GlobalProtect removal requirements

• Windows 10, Windows 11, or Windows Server 2016 and later (legacy Windows 7 and Server 2008 R2 endpoints are also supported when the Automox agent is installed)

• The Automox agent must run with administrator privileges to invoke msiexec and modify HKLM

• GlobalProtect must be a registered Windows application with a valid UninstallString in HKLM (sideloaded copies that skip the installer registry are not detectable)

• Schedule the policy during a maintenance window when GlobalProtect is not the active tunnel, or pre-stage the replacement VPN client so endpoints retain network access after removal

• FixNow compatible for immediate one-shot execution against a target group from the Automox console

Expected state after GlobalProtect removal

After a successful run the GlobalProtect application no longer appears in Settings > Apps > Installed apps or in the legacy Control Panel uninstall list. The C:\Program Files\Palo Alto Networks\GlobalProtect directory is removed by the installer, the PanGPS and PanGPA services are deregistered, and the GlobalProtect virtual network adapter is unbound. The uninstall registry keys under both HKLM hives are gone, which is what the next evaluation pass uses to confirm the endpoint is compliant.

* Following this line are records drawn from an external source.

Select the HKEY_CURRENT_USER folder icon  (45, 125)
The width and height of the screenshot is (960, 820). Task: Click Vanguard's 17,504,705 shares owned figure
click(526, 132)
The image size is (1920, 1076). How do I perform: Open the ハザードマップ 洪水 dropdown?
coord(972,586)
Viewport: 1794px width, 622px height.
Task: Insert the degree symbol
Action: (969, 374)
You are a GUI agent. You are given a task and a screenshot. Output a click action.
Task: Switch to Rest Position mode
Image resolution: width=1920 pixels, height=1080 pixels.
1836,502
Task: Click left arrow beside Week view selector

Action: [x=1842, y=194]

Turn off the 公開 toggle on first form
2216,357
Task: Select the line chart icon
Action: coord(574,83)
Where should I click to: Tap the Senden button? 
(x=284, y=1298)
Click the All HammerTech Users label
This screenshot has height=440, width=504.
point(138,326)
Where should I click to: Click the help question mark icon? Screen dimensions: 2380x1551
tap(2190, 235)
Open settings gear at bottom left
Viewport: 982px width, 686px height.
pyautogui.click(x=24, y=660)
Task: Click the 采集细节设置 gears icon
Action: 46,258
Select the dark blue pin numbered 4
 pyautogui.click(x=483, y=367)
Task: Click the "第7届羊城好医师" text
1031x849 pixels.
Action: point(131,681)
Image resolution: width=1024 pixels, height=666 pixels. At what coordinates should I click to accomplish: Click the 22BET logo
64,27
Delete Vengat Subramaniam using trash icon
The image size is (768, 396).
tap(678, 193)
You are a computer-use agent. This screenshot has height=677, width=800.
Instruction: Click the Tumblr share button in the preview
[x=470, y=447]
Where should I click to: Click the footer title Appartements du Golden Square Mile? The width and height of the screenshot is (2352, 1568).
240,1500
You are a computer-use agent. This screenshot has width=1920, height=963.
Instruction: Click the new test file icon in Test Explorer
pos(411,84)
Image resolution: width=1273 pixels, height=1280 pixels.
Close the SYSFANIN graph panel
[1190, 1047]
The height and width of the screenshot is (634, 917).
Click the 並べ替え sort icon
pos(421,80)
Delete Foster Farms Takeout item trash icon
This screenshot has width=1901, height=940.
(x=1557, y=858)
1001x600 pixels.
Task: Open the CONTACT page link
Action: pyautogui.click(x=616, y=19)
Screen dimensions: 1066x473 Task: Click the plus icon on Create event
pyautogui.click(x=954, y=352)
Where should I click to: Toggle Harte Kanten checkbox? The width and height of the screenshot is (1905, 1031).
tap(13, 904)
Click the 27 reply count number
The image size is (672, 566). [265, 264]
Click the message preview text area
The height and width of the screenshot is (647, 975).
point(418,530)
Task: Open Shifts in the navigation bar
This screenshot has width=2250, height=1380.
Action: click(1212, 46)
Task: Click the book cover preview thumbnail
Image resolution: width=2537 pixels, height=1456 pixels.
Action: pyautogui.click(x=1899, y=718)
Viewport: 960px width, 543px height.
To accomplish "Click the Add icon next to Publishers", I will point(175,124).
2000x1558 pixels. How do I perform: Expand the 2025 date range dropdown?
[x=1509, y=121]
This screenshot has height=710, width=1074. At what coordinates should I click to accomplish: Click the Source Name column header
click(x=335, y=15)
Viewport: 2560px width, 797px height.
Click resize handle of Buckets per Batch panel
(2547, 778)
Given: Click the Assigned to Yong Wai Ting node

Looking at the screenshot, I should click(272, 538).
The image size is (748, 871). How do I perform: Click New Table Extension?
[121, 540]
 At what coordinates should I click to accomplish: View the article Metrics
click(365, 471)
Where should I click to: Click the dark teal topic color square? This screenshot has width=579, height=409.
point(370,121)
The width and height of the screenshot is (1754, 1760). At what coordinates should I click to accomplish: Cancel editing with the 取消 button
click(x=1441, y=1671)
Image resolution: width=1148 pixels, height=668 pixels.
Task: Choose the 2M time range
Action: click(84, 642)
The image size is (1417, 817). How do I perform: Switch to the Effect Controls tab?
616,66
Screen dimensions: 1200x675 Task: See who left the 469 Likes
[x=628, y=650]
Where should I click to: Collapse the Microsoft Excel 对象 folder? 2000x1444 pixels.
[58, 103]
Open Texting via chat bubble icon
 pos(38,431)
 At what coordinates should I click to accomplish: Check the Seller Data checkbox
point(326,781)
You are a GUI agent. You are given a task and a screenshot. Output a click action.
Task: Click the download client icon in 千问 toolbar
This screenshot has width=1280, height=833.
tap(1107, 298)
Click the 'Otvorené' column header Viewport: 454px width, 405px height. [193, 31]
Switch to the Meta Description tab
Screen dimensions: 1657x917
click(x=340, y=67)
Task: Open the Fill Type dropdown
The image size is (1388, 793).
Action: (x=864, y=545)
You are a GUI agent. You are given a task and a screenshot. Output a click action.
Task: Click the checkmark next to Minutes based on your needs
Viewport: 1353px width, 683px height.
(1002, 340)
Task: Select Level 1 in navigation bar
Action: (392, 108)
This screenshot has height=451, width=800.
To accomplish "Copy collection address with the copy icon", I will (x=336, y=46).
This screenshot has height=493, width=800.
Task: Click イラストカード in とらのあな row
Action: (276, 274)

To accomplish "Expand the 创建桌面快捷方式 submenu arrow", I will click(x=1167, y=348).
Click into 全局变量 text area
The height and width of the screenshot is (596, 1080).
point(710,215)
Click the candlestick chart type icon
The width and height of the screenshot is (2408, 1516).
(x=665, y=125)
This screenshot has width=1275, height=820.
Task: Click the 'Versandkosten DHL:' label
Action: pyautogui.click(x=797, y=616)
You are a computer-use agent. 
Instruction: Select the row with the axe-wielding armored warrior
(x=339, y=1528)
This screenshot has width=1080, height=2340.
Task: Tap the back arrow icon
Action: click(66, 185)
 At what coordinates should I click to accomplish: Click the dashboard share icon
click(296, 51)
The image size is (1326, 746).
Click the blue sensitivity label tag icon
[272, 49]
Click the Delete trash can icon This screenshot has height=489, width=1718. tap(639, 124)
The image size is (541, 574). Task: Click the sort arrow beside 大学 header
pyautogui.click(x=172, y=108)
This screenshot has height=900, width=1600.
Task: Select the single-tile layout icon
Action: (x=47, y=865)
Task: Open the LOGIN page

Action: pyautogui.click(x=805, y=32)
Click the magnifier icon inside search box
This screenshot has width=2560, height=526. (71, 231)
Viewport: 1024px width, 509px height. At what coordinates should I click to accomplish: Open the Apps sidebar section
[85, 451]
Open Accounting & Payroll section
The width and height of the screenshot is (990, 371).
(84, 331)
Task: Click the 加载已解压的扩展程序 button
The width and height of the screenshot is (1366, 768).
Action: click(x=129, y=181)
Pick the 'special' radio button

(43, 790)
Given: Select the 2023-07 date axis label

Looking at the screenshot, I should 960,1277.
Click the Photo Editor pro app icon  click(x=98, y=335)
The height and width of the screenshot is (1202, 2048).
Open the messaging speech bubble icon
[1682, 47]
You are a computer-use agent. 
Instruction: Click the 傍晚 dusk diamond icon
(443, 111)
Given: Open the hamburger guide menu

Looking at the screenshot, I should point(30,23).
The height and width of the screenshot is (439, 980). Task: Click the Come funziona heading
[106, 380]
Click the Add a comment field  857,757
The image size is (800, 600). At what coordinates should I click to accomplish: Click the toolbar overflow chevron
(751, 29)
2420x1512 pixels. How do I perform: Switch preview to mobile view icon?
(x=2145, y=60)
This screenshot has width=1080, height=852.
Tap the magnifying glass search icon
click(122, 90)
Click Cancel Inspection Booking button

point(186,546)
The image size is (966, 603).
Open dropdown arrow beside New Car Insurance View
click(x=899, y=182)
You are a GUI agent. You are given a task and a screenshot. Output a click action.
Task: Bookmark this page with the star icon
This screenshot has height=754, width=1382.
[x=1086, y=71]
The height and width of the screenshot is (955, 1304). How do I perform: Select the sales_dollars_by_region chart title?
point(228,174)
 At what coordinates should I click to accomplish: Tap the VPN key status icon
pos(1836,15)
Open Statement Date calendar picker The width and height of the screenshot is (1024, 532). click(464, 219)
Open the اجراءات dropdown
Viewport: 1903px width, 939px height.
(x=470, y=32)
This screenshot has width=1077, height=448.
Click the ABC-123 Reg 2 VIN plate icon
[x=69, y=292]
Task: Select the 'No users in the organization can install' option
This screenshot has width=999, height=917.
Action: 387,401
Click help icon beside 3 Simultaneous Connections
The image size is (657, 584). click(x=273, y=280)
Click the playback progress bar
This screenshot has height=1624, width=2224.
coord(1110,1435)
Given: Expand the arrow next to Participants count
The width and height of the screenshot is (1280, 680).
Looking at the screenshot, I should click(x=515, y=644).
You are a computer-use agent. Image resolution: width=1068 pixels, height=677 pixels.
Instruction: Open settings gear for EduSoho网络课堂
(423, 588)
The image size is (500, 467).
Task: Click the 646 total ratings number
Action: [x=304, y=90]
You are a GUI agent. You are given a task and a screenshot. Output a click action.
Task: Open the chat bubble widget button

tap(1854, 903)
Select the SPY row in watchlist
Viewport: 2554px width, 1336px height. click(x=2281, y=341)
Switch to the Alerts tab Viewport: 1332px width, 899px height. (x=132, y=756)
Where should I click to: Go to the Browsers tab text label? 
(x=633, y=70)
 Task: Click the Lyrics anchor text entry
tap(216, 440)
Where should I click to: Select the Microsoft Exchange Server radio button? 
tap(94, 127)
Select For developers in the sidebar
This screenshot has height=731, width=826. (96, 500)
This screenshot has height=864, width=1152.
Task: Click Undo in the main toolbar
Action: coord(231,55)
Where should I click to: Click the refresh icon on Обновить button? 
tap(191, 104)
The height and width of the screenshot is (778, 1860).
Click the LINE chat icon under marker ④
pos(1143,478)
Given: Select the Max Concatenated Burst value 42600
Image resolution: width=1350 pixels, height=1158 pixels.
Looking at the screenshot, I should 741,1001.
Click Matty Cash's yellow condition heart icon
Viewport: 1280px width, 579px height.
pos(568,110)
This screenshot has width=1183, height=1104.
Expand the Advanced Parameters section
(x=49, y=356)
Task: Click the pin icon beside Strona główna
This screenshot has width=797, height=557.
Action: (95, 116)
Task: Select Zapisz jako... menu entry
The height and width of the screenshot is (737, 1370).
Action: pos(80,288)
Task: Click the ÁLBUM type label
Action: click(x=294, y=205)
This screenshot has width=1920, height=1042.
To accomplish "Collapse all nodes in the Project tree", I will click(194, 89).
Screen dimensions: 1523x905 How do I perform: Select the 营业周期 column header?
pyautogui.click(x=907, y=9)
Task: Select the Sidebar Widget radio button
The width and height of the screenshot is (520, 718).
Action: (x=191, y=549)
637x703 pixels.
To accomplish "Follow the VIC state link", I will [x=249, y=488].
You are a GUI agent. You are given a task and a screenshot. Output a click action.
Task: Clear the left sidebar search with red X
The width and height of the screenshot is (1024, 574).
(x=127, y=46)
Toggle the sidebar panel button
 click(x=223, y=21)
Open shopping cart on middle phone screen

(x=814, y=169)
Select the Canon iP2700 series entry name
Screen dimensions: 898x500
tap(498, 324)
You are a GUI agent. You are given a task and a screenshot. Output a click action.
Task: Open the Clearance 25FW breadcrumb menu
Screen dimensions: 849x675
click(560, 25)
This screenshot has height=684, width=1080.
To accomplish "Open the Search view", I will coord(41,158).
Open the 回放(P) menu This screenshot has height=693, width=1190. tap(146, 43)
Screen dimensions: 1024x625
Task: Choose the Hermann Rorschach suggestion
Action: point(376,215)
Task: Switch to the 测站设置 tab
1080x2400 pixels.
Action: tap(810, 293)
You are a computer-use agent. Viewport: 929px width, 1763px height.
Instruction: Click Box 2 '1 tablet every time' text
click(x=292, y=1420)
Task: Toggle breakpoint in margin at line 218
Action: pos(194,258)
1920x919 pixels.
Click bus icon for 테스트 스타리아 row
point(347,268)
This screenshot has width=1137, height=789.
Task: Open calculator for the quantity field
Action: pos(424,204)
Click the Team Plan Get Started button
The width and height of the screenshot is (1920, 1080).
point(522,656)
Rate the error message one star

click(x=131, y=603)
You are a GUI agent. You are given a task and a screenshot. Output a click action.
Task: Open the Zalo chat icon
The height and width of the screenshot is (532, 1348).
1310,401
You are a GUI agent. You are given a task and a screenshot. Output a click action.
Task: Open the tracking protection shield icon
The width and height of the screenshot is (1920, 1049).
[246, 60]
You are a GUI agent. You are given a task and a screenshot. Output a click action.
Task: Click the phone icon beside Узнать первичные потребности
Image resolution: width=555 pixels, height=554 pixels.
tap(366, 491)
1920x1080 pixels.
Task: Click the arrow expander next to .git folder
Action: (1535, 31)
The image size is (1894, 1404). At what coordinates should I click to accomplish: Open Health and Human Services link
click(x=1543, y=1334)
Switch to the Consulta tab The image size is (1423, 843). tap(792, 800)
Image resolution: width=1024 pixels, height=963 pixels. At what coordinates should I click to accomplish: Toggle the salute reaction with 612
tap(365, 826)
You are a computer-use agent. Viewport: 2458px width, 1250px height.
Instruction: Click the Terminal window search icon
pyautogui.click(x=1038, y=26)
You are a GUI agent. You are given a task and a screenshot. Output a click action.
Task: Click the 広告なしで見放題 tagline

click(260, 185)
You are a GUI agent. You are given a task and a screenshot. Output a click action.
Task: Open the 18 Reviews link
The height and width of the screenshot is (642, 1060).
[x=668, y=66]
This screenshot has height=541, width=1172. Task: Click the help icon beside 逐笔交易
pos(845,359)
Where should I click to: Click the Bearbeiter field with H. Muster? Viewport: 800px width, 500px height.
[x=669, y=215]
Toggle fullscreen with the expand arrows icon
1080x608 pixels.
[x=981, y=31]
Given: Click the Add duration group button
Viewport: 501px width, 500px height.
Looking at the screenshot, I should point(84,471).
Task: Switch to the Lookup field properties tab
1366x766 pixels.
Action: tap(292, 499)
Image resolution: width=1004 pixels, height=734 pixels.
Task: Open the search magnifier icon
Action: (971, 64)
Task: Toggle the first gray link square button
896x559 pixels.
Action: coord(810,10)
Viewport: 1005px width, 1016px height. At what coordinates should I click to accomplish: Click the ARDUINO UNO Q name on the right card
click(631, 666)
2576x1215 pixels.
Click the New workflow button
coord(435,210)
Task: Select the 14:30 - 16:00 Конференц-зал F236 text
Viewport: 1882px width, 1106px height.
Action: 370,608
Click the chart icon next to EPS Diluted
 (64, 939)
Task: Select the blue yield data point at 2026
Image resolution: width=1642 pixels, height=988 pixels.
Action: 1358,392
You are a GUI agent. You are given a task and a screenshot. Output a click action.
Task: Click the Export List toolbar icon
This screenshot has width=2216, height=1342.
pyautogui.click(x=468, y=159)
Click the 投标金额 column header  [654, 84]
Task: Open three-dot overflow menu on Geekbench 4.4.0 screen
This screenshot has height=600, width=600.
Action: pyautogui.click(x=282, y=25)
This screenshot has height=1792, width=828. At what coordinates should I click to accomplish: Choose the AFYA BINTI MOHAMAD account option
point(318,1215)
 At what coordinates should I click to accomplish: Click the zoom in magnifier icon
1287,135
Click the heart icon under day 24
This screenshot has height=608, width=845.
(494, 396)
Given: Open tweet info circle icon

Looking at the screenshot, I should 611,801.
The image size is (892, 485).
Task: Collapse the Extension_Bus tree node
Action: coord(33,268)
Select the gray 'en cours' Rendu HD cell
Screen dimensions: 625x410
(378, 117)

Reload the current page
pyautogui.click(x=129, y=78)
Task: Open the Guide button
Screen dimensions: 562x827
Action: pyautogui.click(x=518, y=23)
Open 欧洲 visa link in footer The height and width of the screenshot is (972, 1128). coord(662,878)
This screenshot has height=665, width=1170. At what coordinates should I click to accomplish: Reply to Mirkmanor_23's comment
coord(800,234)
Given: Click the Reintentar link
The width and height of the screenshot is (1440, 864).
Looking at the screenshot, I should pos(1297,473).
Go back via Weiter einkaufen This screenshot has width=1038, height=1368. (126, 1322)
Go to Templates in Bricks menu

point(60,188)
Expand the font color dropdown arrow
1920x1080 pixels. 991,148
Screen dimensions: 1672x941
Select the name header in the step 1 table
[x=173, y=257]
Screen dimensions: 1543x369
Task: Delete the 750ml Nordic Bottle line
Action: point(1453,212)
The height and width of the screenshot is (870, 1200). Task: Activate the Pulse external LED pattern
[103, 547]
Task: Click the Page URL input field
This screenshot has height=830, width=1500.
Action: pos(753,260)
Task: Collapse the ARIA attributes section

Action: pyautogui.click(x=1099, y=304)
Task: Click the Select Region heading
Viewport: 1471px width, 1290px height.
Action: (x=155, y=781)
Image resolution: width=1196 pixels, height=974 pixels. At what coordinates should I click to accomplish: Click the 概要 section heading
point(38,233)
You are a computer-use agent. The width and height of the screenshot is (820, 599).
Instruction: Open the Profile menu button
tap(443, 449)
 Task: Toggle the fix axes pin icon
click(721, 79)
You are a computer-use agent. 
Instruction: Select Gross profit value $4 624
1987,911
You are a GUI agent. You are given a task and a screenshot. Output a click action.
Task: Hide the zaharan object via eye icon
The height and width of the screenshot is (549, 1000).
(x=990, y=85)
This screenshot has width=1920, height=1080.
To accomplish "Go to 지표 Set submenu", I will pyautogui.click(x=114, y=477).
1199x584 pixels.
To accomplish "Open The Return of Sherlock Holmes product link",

Validate from the endpoint with Get-ItemProperty HKLM:\SOFTWARE\Microsoft\Windows\CurrentVersion\Uninstall\* | Where-Object DisplayName -match GlobalProtect – the command returns nothing when removal is complete. Cross-check with Get-Service PanGPS -ErrorAction SilentlyContinue and Get-NetAdapter | Where-Object Name -match GlobalProtect. If a 3010 exit code was reported, the endpoint will fully release the adapter and service handles only after the next reboot, so plan a follow-up evaluation after the reboot policy runs to close the loop.